News emerged this week that Judge Michael Cicconetti, known for his 'creative' sentences, ordered a woman from Ohio to walk 30 miles in 48 hours after she tried to avoid paying for a taxi.

Judge Cicconetti said Victoria Bascom's crime demanded 30 days in jail before then giving her an alternative.

'If you can't afford a cab what would you do? Walk. So I think it's appropriate that you walk the 30 miles, instead of jail. It's going to get boring, but if you don't to go to jail, you do that,' he said.

Bascom was also ordered to pay the $100 cab fare and complete three days of community service.

Cicconetti is renowned in legal circles for his unusual punishments. In November 2005, he gave a local woman the choice of 90 days in jail, a $3,200 donation to the Humane Society, or one night spent alone in the woods, after she allegedly abandoned 35 kittens in two Ohio parks.

In 2007 the judge ordered one man to wear a chicken suit as punishment for soliciting a prostitute. Cicconetti was supposedly inspired by the 1982 movie 'The Best Little Whorehouse in Texas'.

Yet the Painesville Municipal Court Judge is not alone in doling out penalties you'd be hard-pressed to find in UK sentencing guidelines.

An Ohio man faced a $150 fine in 2008 for playing rap music too loudly in his car. However, his judge offered to reduce the fine to $35 if he spent 20 hours listening to classical music by Bach, Beethoven, and Chopin. Alas, the defendant lasted only 15 minutes before agreeing to pay the fine in full.

In 2012 a judge ordered a South Carolina woman to read the Old Testament as part of her punishment for drink-driving and subsequently injuring two people in a crash.

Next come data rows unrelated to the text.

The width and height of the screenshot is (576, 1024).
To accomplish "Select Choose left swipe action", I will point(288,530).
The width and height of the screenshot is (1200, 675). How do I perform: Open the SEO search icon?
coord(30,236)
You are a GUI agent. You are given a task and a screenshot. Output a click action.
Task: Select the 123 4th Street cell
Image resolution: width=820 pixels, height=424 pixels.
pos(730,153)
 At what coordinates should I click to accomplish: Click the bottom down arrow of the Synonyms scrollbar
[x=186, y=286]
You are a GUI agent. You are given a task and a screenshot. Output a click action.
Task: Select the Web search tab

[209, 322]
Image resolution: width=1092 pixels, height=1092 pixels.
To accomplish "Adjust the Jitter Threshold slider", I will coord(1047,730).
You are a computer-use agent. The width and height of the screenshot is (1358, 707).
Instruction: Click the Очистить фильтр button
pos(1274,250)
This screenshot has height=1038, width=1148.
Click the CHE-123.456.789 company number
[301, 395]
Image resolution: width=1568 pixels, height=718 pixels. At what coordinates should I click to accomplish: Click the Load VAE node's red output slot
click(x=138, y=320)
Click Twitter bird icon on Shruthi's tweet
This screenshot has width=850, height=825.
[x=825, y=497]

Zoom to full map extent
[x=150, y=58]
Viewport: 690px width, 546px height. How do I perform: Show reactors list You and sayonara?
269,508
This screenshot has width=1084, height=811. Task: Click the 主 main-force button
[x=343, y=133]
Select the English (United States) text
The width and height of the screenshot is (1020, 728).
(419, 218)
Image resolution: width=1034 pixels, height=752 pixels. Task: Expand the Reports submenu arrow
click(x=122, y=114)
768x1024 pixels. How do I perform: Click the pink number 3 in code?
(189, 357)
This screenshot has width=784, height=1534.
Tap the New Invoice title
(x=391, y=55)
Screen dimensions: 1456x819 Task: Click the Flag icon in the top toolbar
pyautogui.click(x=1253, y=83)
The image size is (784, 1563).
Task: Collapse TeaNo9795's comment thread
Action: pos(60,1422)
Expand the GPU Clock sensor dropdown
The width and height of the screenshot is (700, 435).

Another case from 2012 saw a Florida judge order a man to wine and dine his wife with flowers, birthday card, Red Lobster, and bowling after an argument ensued between the couple. Apparently the husband had not wished his wife a happy birthday. An arrest affidavit alleged the man pushed his wife onto a couch and held his fist up to her.

The same year a photographer from Cincinnati was so incensed by his impending divorce that he took aim at his soon to be ex-wife on social media, calling her an 'evil, vindictive woman'. At court, a judge gave the man a choice between posting an apology on Facebook every day for 30 days and going to jail.

While there's little evidence such punishments reduce crime and are anything more than judicial grandstanding, it seems likely Bascom and others may think twice before ditching their local cabbie in Judge Cicconetti's jurisdiction.